For Vanessa, diapers were no big deal and weren’t one of the reasons she spaced her kids further apart, at three years apart each. Though she says diapers never bothered her, getting each child to sleep through the night, be more independent, and into a bigger car seat were some practical aspects to her choice. Most importantly though, she just wanted more time to be their mom, one at a time. “The best thing to me about my kids’ age gap (three years each) is that I had time with each one – to take care of each of them in the baby stage when they need you the most.” She also mentions that her kids are still “incredibly close” even with the larger age gap.

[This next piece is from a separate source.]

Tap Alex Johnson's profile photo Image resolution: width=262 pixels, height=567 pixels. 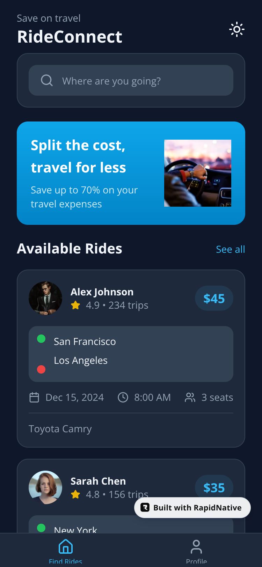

Shawna also had her sights set on a three-year age gap, but plans changed when Kiptyn was 15 months old and she and her husband found themselves trying for baby #2. Like Becka, Shawna and her husband had grown up with their own siblings spaced further apart, and felt the impact of not being as close. With her boys almost exactly two years apart, the double diaper duty can be taxing, but she loves that they are “close enough to experience life together, go to the same schools at the same time, and grow up as buddies.” Playing referee to their wrestling matches is a small price to pay.

Growing Pains…and Growing Joys

I asked the moms what the hardest transition was for them – going from 0 to 1 kid, 1 to 2, 2 to 3, or 3 to 4. Three out of four said the first baby was the hardest, followed by going from 2 to 3 (although Vanessa felt that by the time they had their third, it was a “piece of cake!”).

“Everything is much easier with two,” says Kalimar. “Once you have three or more you are in the market for a bigger car, bigger house etc…”

Becka seconds the car considerations, adding, “I don’t want a car bigger than a minivan!”

Across the board, one of the biggest rewards the moms have felt as their families have grown, is watching the bond their children form with each other.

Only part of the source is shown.